- _What to do_
From the forum thread about broodiness below, return verbatim the passage that opens with the words containing "I am desperate" and closes with "was really down.".

- _Document_
※ ※ ※

Aibu to ask what being broody feels like?(48 Posts)
No children. Have never felt anything that I would describe as 'broody', so what does being broody feel like?
I think it must be different for different people.
Babies have never got me broody, but before dd I just had a need for my own. Kicked up a notch in my late 20's when I stopped worrying about getting a positive pregnancy test and actively desired one.
I never felt it either so curious about the answers.
Though I think being broody is a strong, primitive animal instinct that urges us to carry on our species. It's probably something deeply primeval. Never felt it.
For me it's like a punch in the chest and a tight throat, a racing heart.. I try not to cry.
I am desperate for another child, but not quite healthy enough to have one yet.
It rules my life and I need to get it under control. I dream of babies, I dream all day long. I am obsessed.
It’s a hard one to describe, for me it is just a really deep seated ‘want’. Logically I know it too early to want another baby, we have an 8 month old but when I think about babies and being pregnant the want overrides the logic. I worry about not managing to conceive again all the time. When I was TTC DS3 every month revolved around my cycle, I would be happier the closer I was to POAS time. The first few days of my period I was really down.
For me it is probably thinking about pregnancy/ babies etc and feeling longing when you see a baby and a kind of feeling something missing.
I’d say I felt it mildly since aged 16 and from being married I’d say I’d be aware of it/ ignore it/ more than once most days, especially when finished breastfeeding. It doesn’t run my life but it’s there and not gone away despite us having 4DC and no plans for more.
Mine was more in the negative IYSWIM - it was more that the thought of not having a child upset me.
My friend described her experience as an almost physical need.
I’m currently pregnant but have never had that or anything close to it. I like kids and notice them. I think I just had a little switch that went from ‘maybe later’ to ‘now is fine’. Don’t know if that was ever broody...
Mine was when my normal reaction of 'aww cute' to babies turned into a 'I want one I want one I want one' around the time I was 29/30. From then I was a bit baby and pregnancy obsessed inwardly - I'd dream that I had my baby, that I was pregnant. I spent time looking at MN and NM (yes, NM!) reading pregnancy and birth stories. I really noticed pregnant women and new mothers where I hadn't before.
I also felt for the first time that I was ready to be someone's mum. I always wanted children, at some point, but after I felt that change I wanted one right now.
Why do some people feel broody and some don't? I never have, I don't have my own children and I never ever wanted them, I knew that from a very very early age. Is it an innate feeling that some of us just don't have? Or is a learned.

※ ※ ※

- _Data extract_
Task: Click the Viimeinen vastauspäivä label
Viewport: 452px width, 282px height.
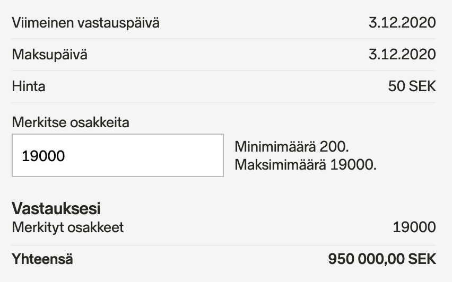Action: [85, 23]
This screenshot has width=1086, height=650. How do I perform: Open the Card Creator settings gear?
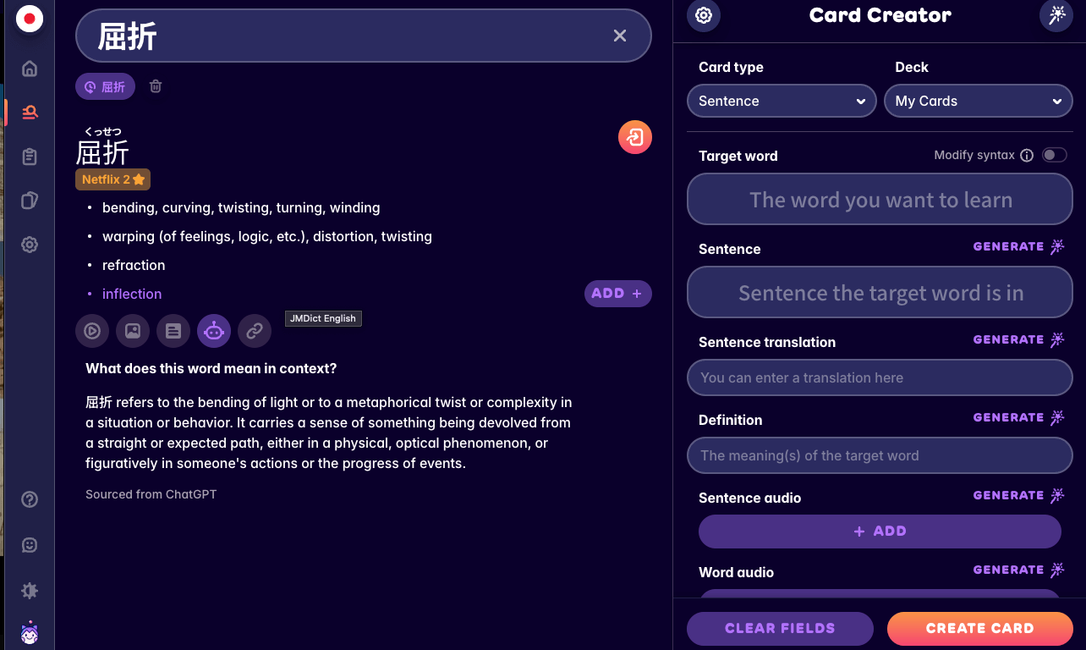703,15
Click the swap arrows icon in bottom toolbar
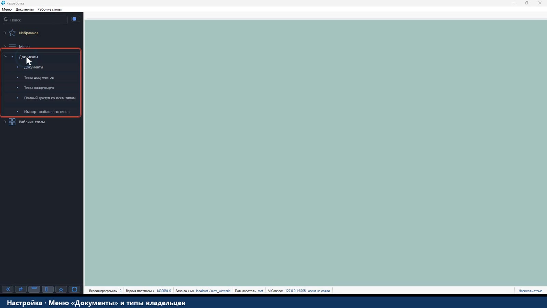The width and height of the screenshot is (547, 308). (x=21, y=289)
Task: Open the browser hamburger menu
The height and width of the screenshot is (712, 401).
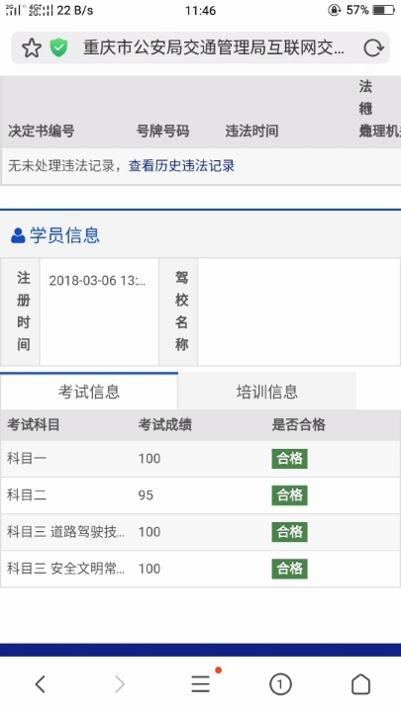Action: coord(200,684)
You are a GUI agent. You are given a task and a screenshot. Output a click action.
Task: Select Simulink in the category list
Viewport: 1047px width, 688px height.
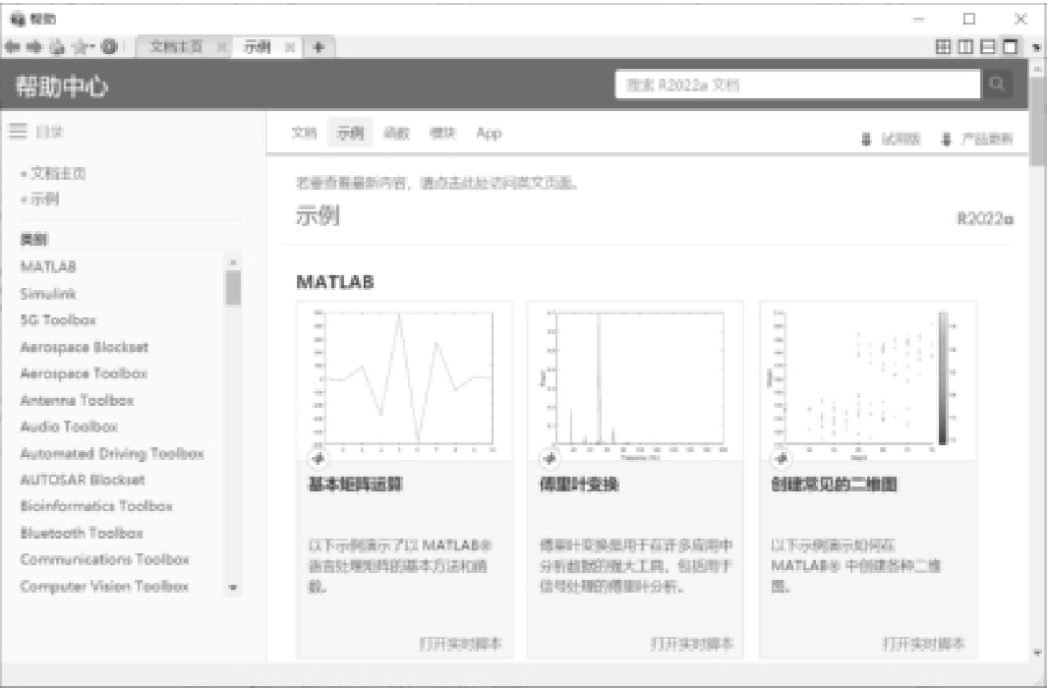coord(48,294)
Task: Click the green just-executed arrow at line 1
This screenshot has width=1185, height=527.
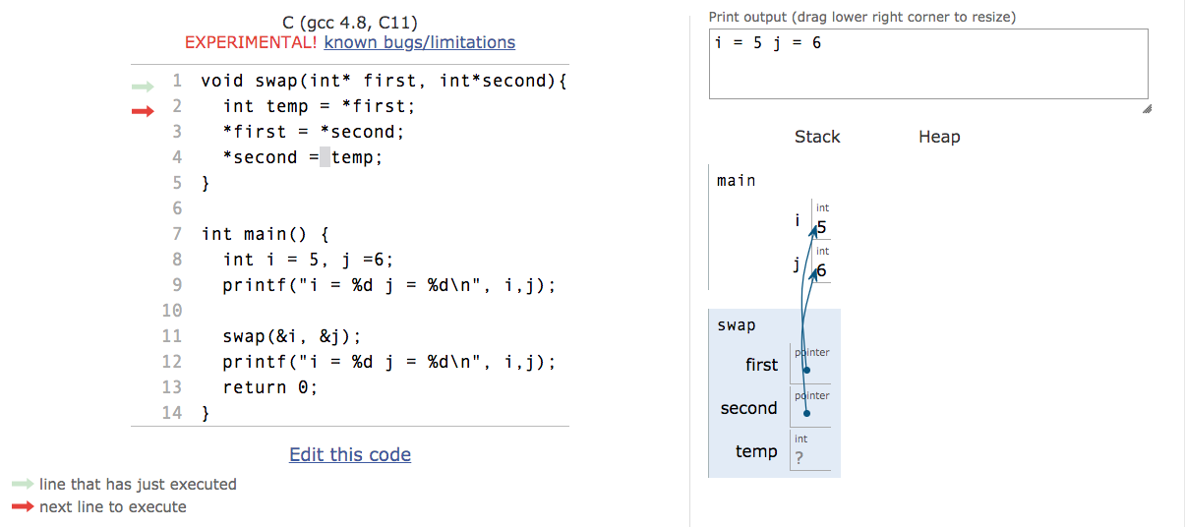Action: point(144,87)
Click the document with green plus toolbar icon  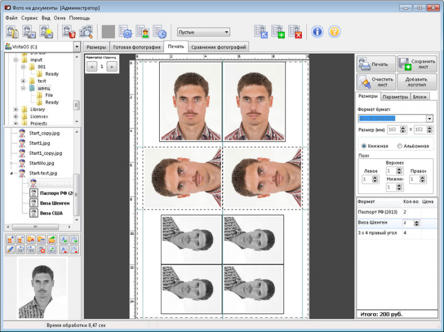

※ ※ ※

- _Solution for this task_
I am desperate for another child, but not quite healthy enough to have one yet.
It rules my life and I need to get it under control. I dream of babies, I dream all day long. I am obsessed.
It’s a hard one to describe, for me it is just a really deep seated ‘want’. Logically I know it too early to want another baby, we have an 8 month old but when I think about babies and being pregnant the want overrides the logic. I worry about not managing to conceive again all the time. When I was TTC DS3 every month revolved around my cycle, I would be happier the closer I was to POAS time. The first few days of my period I was really down.